# [Requirement a]
Decide whether each statement below agrees with the passage on the locust plague. For each, answer yes or no and quote the deciding words. (i) The Kli Yakar holds that the locusts themselves could not see because of their sheer numbers. (ii) Paraoh asked Moshe to pray before he admitted that he was wrong. (iii) Hashem let the plague run its full course.

Clarity in Different Ways
By Rabbi Yedidya Kaganoff 
            
By the Makka of Arbeh/Locusts the Torah says, "They will cover the land, and they won't be able to see the ground, and they will eat the leftover food that has been left by the hailstones. They will also eat everything in your houses." Why does the Torah mention that the land will be covered, you can't see the land, and then the locusts will eat the leftover food? Shouldn't the pasuk start with the loss of food, the harshest part of the plague? Also, when the plague happened it says "va'yimaheir" and Paraoh went quickly to tell Moshe and Aharon to stop the plague. What is it about this plague that Paraoh rushed to ask Moshe and Aharon to end it?
Chazal say that "a blind man does not get full when he eats." Simply understood, this statement means that part of becoming full when one eats is seeing the amount of food consumed. If one is unaware of the portion size, his desire is to eat more. The Kli Yakar explains based on this idea that even the locusts could not see, because of their sheer numbers. As the pasuk says, "They covered the land." They were not satisfied with what they ate.Therefore they kept eating! This plague was extraordinary as there was a "Catch 22".The locusts continued to eat because of the darkness that they were creating! After they finished the fields they were going to eat the stored food inside the houses, thereby starving everyone. That's why Paraoh was anxious to have this plague ended immediately. Paraoh (and the land of Egypt) was all too familiar with famine from their experience in the times of Yosef. The Kli Yakar says that Paraoh admitted that he was wrong, then he asked Moshe to pray for the removal of the locusts. Hashem prematurely stopped the plague.

# [Requirement b]
In the entries, rewrite the stretch from the line containing "The width and height of the screenshot is (885, 498)." through the line containing "pos(278,203)", replacing "icon" with "symbol" and keeping everything else the same.

(Stored entries)
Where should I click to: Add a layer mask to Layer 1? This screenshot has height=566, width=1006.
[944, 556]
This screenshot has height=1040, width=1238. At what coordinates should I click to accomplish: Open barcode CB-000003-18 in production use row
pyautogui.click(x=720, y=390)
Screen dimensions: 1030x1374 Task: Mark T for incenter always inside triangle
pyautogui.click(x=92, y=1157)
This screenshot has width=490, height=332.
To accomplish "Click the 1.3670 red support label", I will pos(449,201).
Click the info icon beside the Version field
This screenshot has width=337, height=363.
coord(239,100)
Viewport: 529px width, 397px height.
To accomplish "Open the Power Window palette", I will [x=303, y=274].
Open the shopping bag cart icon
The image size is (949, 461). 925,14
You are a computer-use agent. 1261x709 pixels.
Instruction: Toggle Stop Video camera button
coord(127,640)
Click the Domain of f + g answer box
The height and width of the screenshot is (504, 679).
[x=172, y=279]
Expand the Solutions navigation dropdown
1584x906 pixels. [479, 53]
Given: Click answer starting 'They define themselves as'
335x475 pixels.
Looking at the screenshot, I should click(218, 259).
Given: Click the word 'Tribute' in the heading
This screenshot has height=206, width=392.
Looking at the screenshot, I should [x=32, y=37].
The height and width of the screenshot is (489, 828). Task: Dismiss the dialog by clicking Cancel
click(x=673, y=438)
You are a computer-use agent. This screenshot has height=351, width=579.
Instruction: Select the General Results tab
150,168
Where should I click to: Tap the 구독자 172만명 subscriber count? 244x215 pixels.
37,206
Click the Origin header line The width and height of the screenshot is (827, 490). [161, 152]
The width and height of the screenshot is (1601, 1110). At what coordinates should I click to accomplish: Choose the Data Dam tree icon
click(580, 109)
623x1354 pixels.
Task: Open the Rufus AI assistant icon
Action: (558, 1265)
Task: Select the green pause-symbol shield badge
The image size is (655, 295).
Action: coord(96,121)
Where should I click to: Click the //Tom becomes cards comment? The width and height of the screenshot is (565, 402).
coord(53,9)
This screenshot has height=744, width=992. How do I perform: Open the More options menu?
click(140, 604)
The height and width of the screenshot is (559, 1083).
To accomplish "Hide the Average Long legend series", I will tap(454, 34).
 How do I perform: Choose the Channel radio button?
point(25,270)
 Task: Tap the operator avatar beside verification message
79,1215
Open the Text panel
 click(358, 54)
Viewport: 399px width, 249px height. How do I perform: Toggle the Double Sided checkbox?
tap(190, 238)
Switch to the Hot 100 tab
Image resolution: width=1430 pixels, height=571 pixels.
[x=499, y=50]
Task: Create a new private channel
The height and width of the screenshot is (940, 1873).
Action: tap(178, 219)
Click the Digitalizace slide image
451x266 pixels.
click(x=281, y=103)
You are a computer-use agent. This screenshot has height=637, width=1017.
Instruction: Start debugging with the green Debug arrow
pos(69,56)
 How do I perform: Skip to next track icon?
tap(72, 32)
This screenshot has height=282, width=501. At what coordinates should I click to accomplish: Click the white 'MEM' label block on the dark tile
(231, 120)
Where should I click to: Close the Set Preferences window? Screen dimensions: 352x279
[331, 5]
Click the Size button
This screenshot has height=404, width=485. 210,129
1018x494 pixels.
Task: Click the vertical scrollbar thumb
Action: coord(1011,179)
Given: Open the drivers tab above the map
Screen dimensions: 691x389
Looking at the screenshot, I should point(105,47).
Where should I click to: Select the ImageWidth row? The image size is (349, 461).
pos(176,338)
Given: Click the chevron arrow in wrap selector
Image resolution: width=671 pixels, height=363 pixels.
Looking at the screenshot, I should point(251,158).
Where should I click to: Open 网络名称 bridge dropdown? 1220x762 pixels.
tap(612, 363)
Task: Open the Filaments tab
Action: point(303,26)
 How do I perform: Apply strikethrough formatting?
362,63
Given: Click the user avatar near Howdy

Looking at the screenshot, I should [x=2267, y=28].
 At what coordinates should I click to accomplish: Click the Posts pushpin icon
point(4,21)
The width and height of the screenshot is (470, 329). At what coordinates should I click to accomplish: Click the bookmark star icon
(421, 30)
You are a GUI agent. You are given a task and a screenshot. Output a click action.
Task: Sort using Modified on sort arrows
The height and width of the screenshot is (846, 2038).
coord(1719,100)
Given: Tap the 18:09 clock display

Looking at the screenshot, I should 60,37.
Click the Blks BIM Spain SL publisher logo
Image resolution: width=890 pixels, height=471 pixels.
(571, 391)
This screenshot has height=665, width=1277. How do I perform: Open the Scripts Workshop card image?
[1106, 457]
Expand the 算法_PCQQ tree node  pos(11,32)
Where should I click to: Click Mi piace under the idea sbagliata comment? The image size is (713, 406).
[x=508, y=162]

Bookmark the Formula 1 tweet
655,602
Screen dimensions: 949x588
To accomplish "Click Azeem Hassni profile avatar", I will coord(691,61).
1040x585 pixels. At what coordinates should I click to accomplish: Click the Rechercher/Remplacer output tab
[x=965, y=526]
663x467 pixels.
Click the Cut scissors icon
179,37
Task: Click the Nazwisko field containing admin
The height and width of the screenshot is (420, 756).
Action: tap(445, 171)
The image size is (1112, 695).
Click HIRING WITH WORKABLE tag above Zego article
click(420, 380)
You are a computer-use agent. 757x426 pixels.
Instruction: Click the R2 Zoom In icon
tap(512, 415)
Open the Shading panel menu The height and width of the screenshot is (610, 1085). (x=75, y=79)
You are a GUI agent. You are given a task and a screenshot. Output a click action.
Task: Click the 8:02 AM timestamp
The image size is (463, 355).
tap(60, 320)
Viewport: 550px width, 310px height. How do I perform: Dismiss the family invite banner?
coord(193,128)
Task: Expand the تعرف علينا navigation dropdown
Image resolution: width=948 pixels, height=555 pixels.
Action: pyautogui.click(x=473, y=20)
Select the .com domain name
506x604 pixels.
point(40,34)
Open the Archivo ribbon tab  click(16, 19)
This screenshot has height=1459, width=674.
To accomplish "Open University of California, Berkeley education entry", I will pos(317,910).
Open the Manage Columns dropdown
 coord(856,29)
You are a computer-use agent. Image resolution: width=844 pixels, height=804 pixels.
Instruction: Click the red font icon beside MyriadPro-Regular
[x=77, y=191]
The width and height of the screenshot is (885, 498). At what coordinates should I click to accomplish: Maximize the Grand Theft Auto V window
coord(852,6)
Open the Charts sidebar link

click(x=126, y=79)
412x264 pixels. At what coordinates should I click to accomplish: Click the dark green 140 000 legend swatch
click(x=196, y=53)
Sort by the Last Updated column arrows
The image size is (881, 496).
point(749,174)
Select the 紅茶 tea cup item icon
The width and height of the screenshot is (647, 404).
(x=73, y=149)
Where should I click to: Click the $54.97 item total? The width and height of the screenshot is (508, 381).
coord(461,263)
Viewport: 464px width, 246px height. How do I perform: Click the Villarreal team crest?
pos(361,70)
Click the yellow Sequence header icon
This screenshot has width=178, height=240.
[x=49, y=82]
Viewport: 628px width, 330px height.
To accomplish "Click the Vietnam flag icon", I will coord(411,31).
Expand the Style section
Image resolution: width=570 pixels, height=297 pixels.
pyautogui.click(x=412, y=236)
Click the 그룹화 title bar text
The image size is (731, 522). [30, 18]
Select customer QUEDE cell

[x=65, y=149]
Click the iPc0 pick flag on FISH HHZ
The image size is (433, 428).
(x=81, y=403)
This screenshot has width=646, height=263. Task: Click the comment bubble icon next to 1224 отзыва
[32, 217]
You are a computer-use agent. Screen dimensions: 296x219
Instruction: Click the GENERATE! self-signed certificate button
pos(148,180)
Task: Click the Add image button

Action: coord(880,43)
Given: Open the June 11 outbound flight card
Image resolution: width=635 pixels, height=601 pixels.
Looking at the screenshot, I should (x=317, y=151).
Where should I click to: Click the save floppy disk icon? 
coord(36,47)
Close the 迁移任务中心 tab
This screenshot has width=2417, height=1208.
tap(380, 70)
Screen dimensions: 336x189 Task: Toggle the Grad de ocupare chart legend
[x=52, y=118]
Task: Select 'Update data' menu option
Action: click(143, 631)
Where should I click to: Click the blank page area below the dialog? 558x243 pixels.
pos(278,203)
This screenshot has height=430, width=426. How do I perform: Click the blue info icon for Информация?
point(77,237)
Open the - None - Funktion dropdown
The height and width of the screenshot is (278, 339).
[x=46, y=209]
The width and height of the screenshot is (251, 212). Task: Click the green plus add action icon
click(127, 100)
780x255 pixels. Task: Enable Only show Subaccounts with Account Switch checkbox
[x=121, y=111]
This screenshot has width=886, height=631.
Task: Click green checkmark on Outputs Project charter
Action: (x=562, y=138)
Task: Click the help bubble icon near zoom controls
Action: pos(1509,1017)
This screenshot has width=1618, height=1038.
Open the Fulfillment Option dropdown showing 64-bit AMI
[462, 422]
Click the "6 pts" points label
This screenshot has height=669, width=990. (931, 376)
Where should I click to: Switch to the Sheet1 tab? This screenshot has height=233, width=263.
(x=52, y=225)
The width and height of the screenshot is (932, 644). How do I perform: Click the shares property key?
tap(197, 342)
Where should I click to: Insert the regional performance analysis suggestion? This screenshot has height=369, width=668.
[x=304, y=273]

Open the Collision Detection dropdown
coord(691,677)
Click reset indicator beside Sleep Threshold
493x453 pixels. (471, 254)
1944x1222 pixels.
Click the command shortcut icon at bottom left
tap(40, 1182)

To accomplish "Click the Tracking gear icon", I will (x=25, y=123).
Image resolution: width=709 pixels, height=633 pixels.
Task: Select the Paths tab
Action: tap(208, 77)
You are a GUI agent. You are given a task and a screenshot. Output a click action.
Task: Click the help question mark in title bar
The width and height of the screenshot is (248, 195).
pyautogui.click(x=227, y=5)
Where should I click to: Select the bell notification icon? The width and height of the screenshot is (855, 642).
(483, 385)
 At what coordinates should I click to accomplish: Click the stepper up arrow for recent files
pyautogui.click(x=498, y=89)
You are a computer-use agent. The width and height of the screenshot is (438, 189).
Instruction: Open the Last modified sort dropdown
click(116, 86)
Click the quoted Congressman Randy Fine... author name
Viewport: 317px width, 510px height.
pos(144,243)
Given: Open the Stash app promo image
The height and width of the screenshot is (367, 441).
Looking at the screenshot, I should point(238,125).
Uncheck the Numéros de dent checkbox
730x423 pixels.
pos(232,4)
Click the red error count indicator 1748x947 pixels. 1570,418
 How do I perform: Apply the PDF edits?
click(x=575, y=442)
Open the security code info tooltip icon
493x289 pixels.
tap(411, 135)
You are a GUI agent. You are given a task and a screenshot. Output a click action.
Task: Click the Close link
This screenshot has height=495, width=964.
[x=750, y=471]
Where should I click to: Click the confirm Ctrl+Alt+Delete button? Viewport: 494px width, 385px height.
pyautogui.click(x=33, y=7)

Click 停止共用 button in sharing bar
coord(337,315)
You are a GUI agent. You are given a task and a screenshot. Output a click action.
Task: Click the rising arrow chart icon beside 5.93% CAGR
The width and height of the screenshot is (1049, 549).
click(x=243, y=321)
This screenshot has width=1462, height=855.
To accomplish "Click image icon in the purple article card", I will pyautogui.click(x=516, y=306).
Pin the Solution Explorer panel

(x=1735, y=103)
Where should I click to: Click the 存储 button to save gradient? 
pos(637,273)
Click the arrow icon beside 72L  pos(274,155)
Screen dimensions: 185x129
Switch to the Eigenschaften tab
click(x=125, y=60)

# [Written response a]
(i) Yes: "even the locusts could not see, because of their sheer numbers."
(ii) No: "Paraoh admitted that he was wrong, then he asked Moshe to pray for the removal of the locusts."
(iii) No: "Hashem prematurely stopped the plague."

# [Written response b]
The width and height of the screenshot is (885, 498). At what coordinates should I click to accomplish: Maximize the Grand Theft Auto V window
coord(852,6)
Open the Charts sidebar link

click(x=126, y=79)
412x264 pixels. At what coordinates should I click to accomplish: Click the dark green 140 000 legend swatch
click(x=196, y=53)
Sort by the Last Updated column arrows
The image size is (881, 496).
point(749,174)
Select the 紅茶 tea cup item symbol
The width and height of the screenshot is (647, 404).
(x=73, y=149)
Where should I click to: Click the $54.97 item total? The width and height of the screenshot is (508, 381).
coord(461,263)
Viewport: 464px width, 246px height. How do I perform: Click the Villarreal team crest?
pos(361,70)
Click the yellow Sequence header symbol
This screenshot has width=178, height=240.
[x=49, y=82]
Viewport: 628px width, 330px height.
To accomplish "Click the Vietnam flag symbol", I will coord(411,31).
Expand the Style section
Image resolution: width=570 pixels, height=297 pixels.
pyautogui.click(x=412, y=236)
Click the 그룹화 title bar text
The image size is (731, 522). [30, 18]
Select customer QUEDE cell

[x=65, y=149]
Click the iPc0 pick flag on FISH HHZ
The image size is (433, 428).
(x=81, y=403)
This screenshot has width=646, height=263. Task: Click the comment bubble symbol next to 1224 отзыва
[32, 217]
You are a computer-use agent. Screen dimensions: 296x219
Instruction: Click the GENERATE! self-signed certificate button
pos(148,180)
Task: Click the Add image button

Action: coord(880,43)
Given: Open the June 11 outbound flight card
Image resolution: width=635 pixels, height=601 pixels.
Looking at the screenshot, I should (x=317, y=151).
Where should I click to: Click the save floppy disk symbol? 
coord(36,47)
Close the 迁移任务中心 tab
This screenshot has width=2417, height=1208.
tap(380, 70)
Screen dimensions: 336x189 Task: Toggle the Grad de ocupare chart legend
[x=52, y=118]
Task: Select 'Update data' menu option
Action: click(143, 631)
Where should I click to: Click the blank page area below the dialog? 558x243 pixels.
pos(278,203)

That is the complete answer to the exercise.